[Exercise details] Lines from the one containing "Click the Артикул input field" through the end of the material are to be retyped exactly; do not copy pictures.

[Opening Data provided section]

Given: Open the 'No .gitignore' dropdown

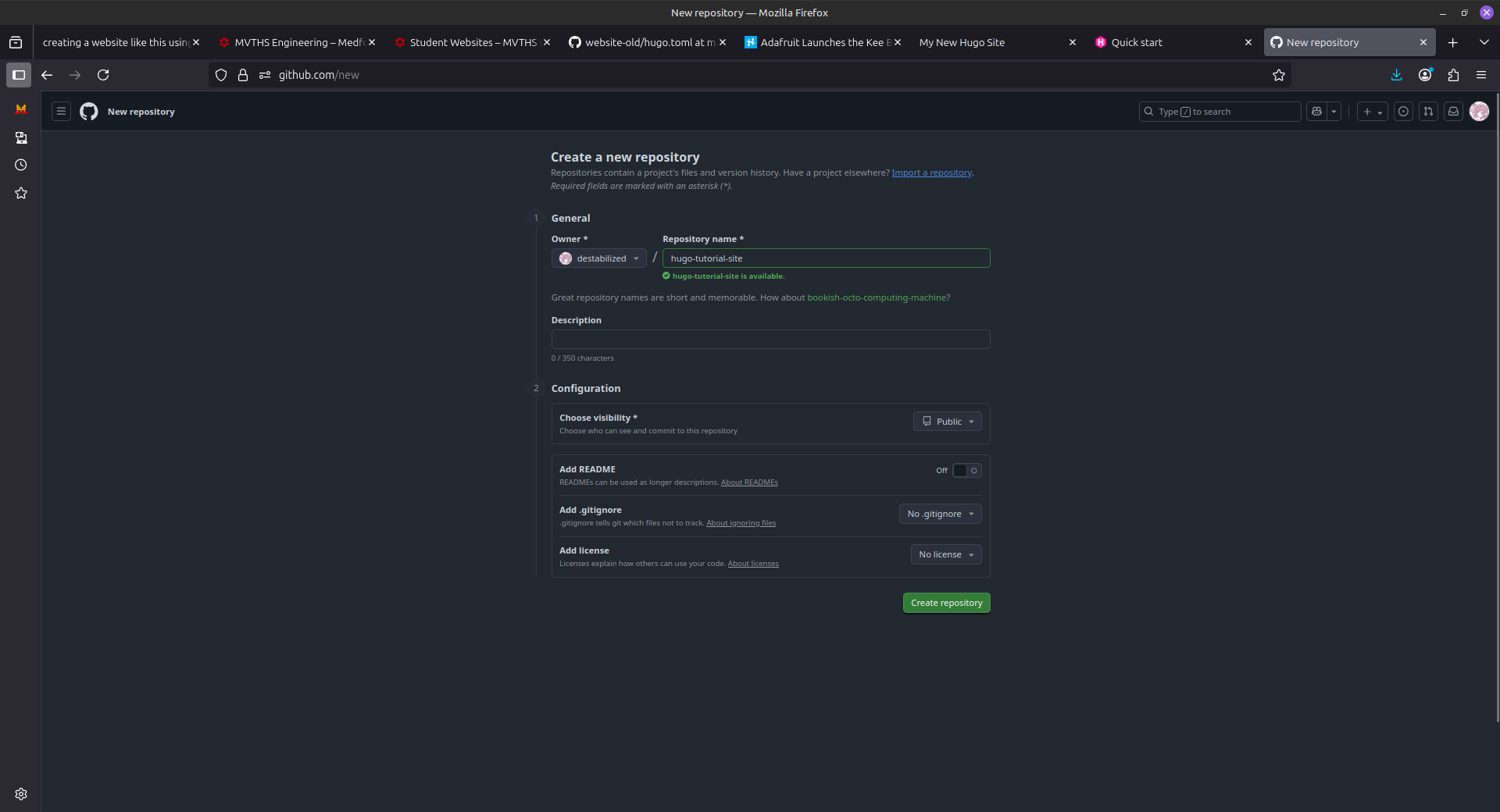Looking at the screenshot, I should [940, 514].
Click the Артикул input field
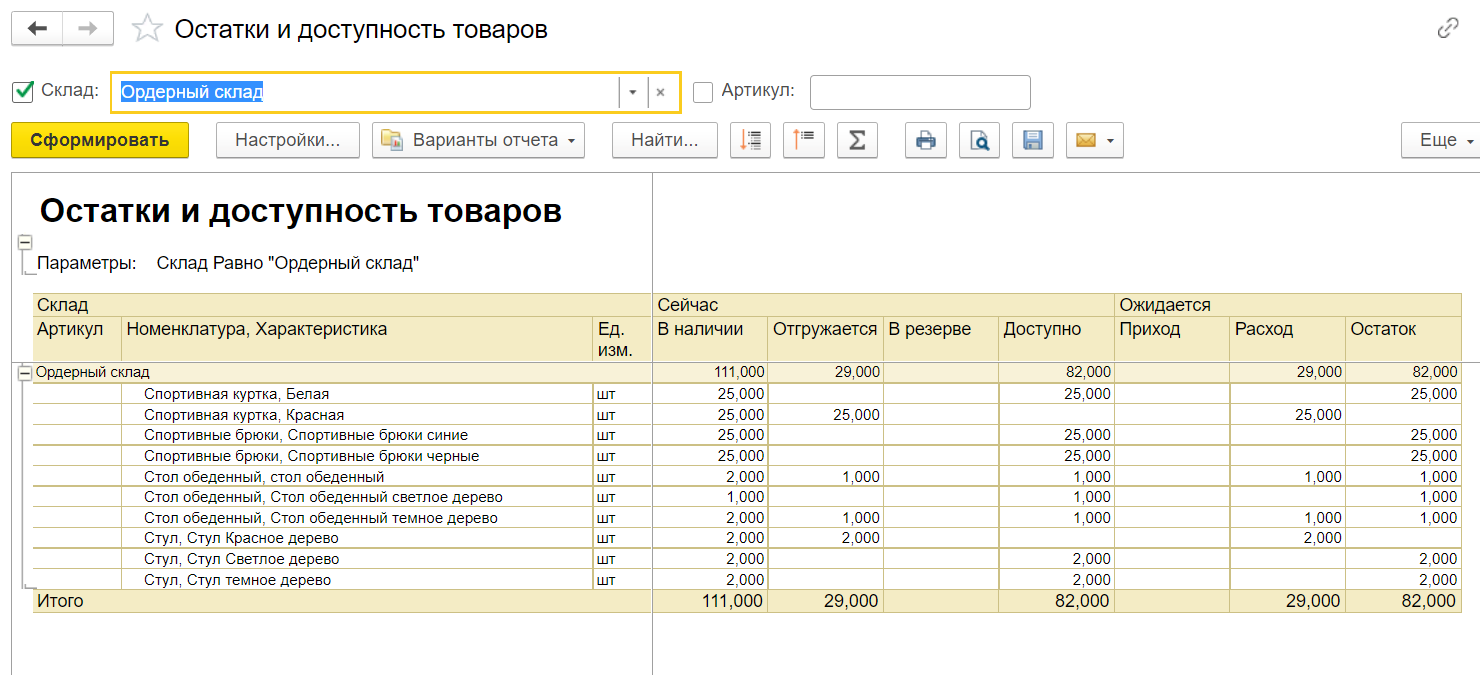 click(x=919, y=92)
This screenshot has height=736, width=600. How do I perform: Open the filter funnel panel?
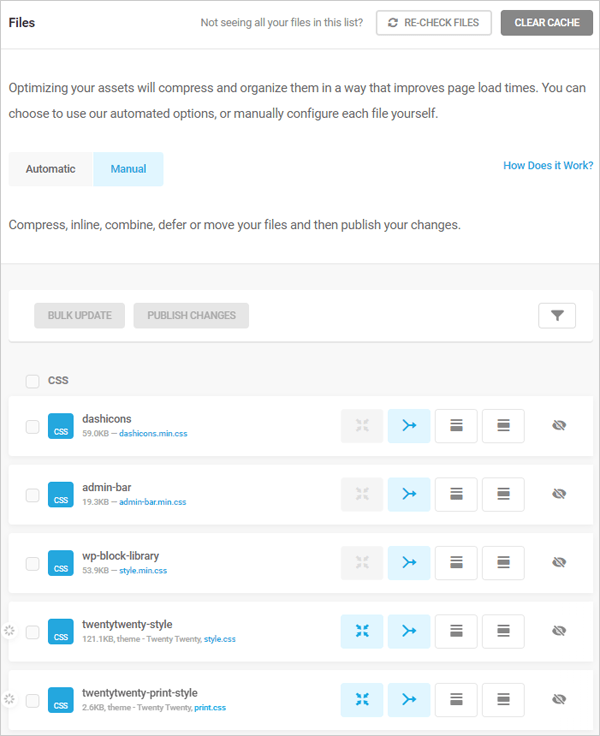click(557, 316)
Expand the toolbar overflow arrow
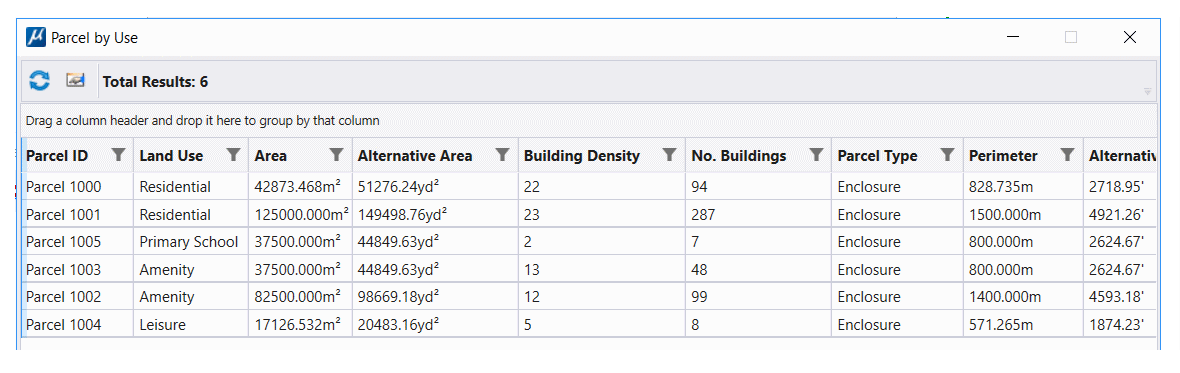 pos(1148,92)
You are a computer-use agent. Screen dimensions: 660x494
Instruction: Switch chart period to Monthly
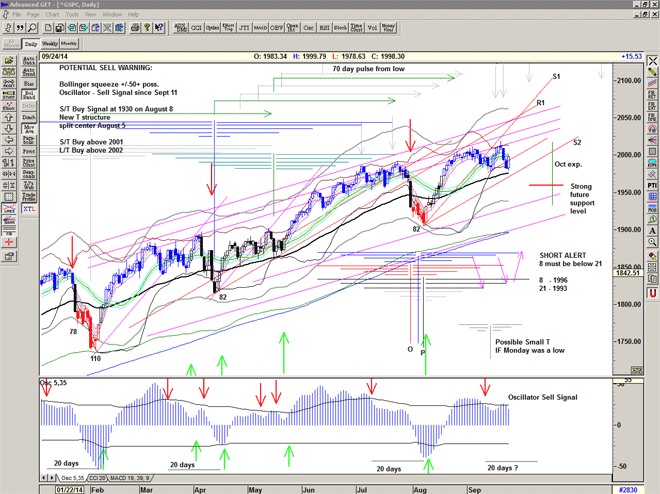pos(68,44)
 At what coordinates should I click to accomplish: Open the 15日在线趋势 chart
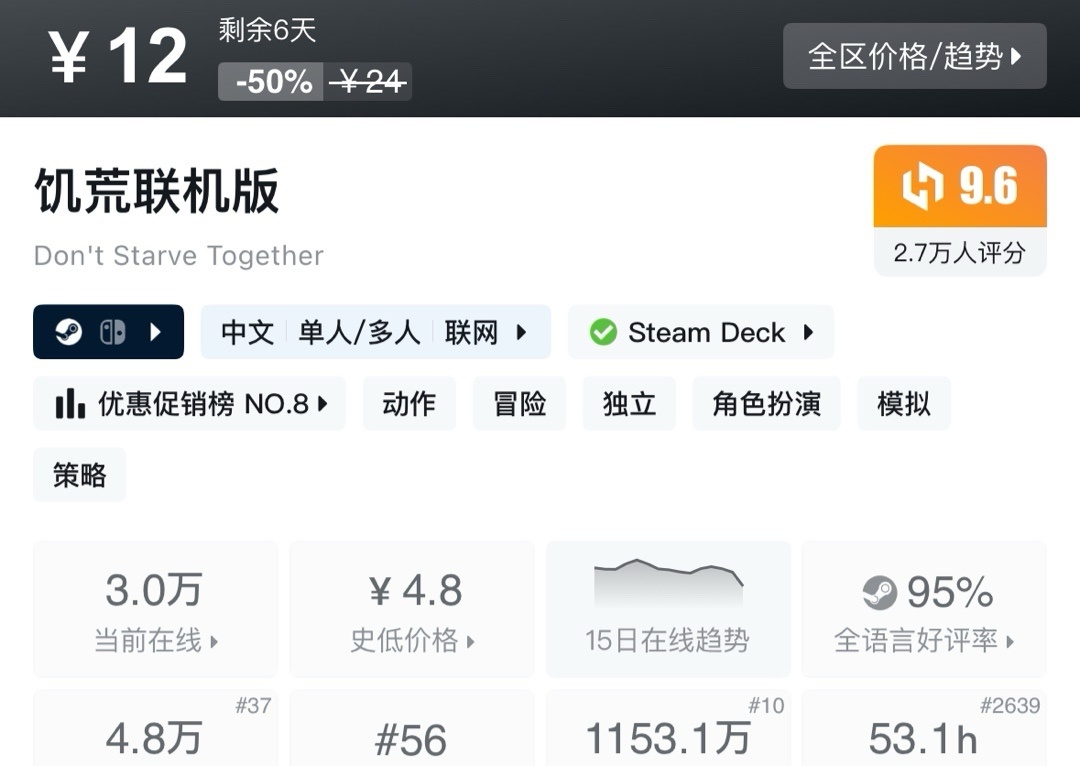[667, 609]
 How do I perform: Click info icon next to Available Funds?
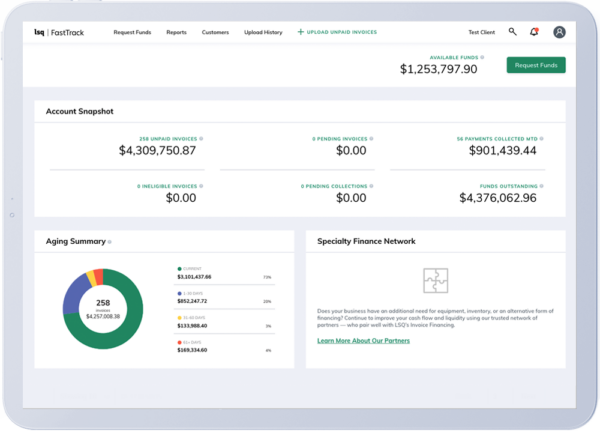(480, 58)
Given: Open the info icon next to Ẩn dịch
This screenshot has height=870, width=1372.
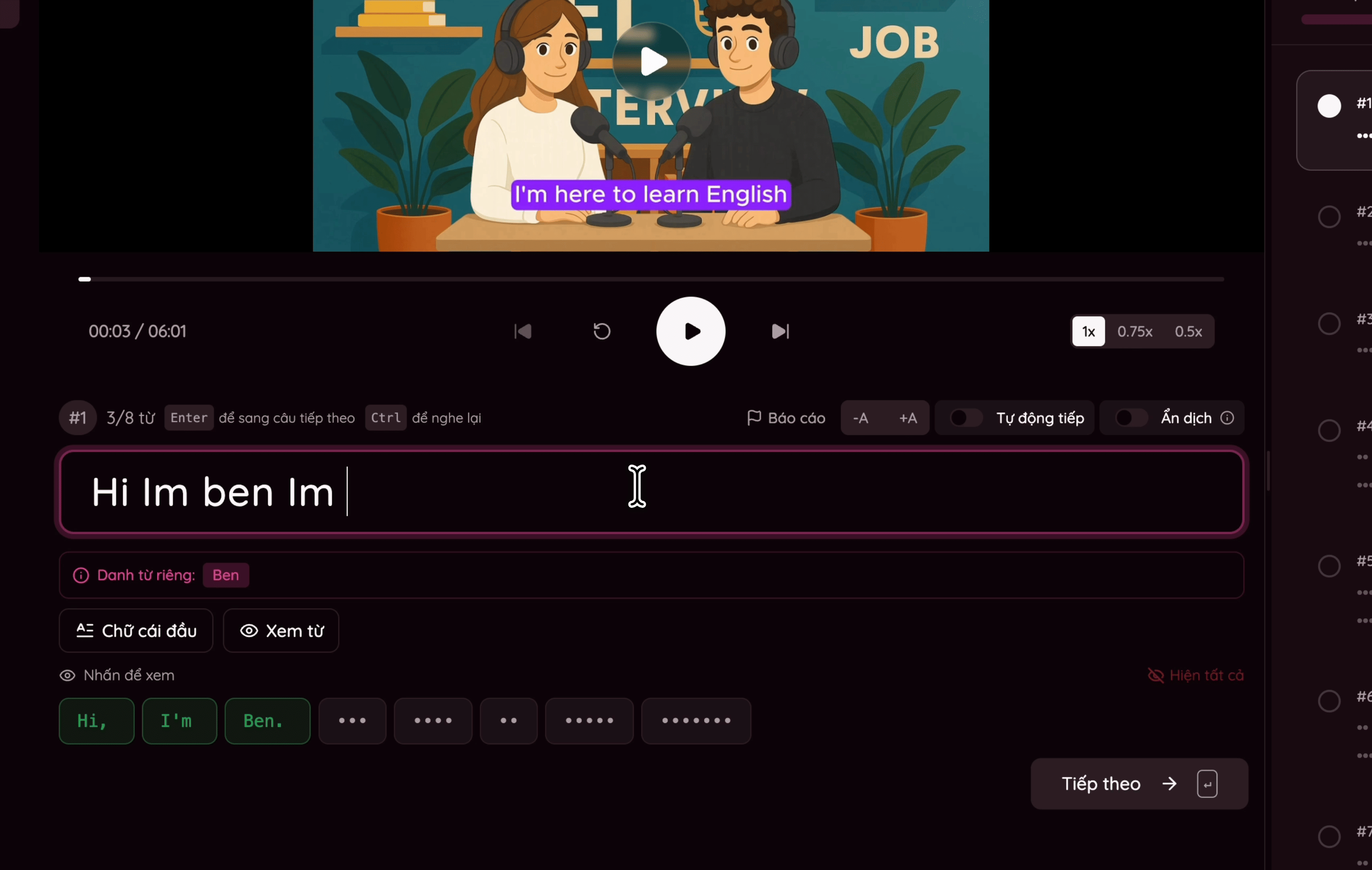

[Closing Data provided section]

[Solution for this exercise]
Click the Артикул input field
 click(x=919, y=92)
This screenshot has height=736, width=600. How do I perform: Open the filter funnel panel?
click(557, 316)
Expand the toolbar overflow arrow
 pos(1148,92)
You are a computer-use agent. Screen dimensions: 660x494
Instruction: Switch chart period to Monthly
pos(68,44)
 At what coordinates should I click to accomplish: Open the 15日在线趋势 chart
[667, 609]
 How do I perform: Click info icon next to Available Funds?
(480, 58)
Given: Open the info icon next to Ẩn dịch
This screenshot has height=870, width=1372.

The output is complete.